Well, the support is going to depend on the need.
It's going to depend on what provision is required to support those needs.

i Know that however I was hoping for some information that would be telling to the needs ie Talkabout, socially speaking etc would automatically lead me in to knowing the need was socially based.

OP’s posts: |
BackforGood Wed 16-Oct-19 21:39:33

I'm confused by your last post.
It reads as if you would find out the need, by knowing what the provision is ? confused That doesn't make sense.

tbh, you've asked the same question in lots of places and not got answers in any (I've just been on 'Unanswered Threads').
There are loads of knowledgeable people on MN, but you need to be a bit clearer about what it is you want to know.

As a SENCo you can know what needs an intervention targets. As stated in my previous post.

I posted on the education threads around 3 hrs ago to gain a professional and parental perspective. Hence posting in three different places.

I am simply looking to see what provision and support schools offer and what support and provision pupils and parents get.

Not quite sure why you seem to be so disgruntled by my post.......

OP’s posts: |
BackforGood Wed 16-Oct-19 22:56:01

I was just trying to see if I could help, but was not clear what you are asking.

As I'm still no clearer, I'll just leave the thread. I'm not disgruntled in the least. It's just difficult to answer such a massively broad question, hence trying to find out what it is you are wanting help with.

fedup21 Wed 16-Oct-19 23:01:46

As a SENCo you can know what needs an intervention targets

I am a SENCo. I’m not sure what you are asking either?

I am simply asking what provision and support schools offer to parents and pupils?

OP’s posts: |
littlecupcake Tue 22-Oct-19 18:32:33

Have a look at the Local Offer on school websites - some go into lots of detail. You might find what you're looking for there?
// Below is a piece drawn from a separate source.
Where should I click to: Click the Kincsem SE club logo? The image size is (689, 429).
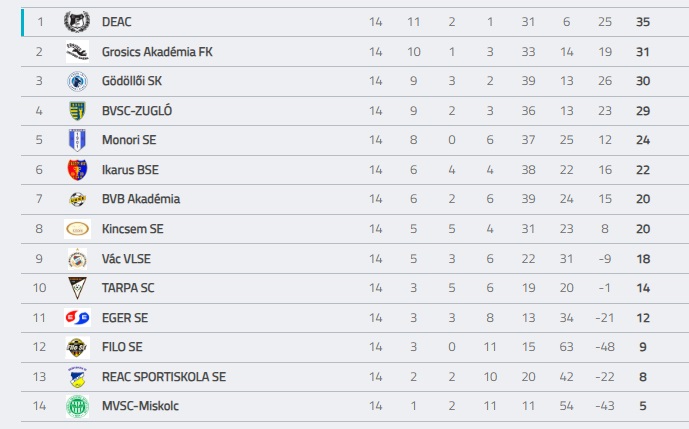(x=77, y=229)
Beveren Sun 03-Nov-19 11:41:05

In general, it would be really helpful if school SENCos would get people like IPSEA or SOS SEN in to talk about the law relating to SEN, the EHC assessment process, and what should be in EHCPs. The training local authorities give in this area seems to be universally really poor and, in some cases, positively misleading, and help from SENCos who really know what the legal duties are would be really valuable to parents and children.

fartingrainbows Mon 04-Nov-19 07:20:58

Ok so you just want to know what provision schools offer. In our primary we do:
Reading recovery, maths recovery, better reading partners, fisher family trust, thrive class based and individual interventions, socially speaking, numbers and patterns, speech and language therapy groups, fiddly fingers five motor skills group, write from the start (visual perception intervention) meditation sessions as class, group and individuals, Thinc sessions, friendship groups, confidence building groups, Lego therapy, read write A-Z, dyslexia screening, beat dyslexia.
There are many many different interventions and strategies out there though, you need to work out where your greatest needs are first then choose suitable interventions.

fartingrainbows Mon 04-Nov-19 07:27:57

Support for parents:
Training in ADHD strategies, Asc, coffee mornings to come and chat, Senco surgeries, IEP and (where relevant) EHCP meetings, home meetings if needed, home to school transport if needed, strategies that follow a child home. Sensory profiling with a sensory diet in school and out. Social stories that go home with children:

How do you motivate staff?
They're motivated by wanting to help the children and see progress I think, it's not something we need to push really. Are you finding your staff team of 23 are quite set in their ways? If so, how about sending them to visit other provisions in the area in groups of 3 or 4 and come back with one idea that they'd like to try? Also plenty of training so they feel skilled and competent. A lot of the time demotivation is caused by lack of confidence and feeling under valued and overlooked. So make sure they are part of the process rather than having a load of new interventions thrown at them.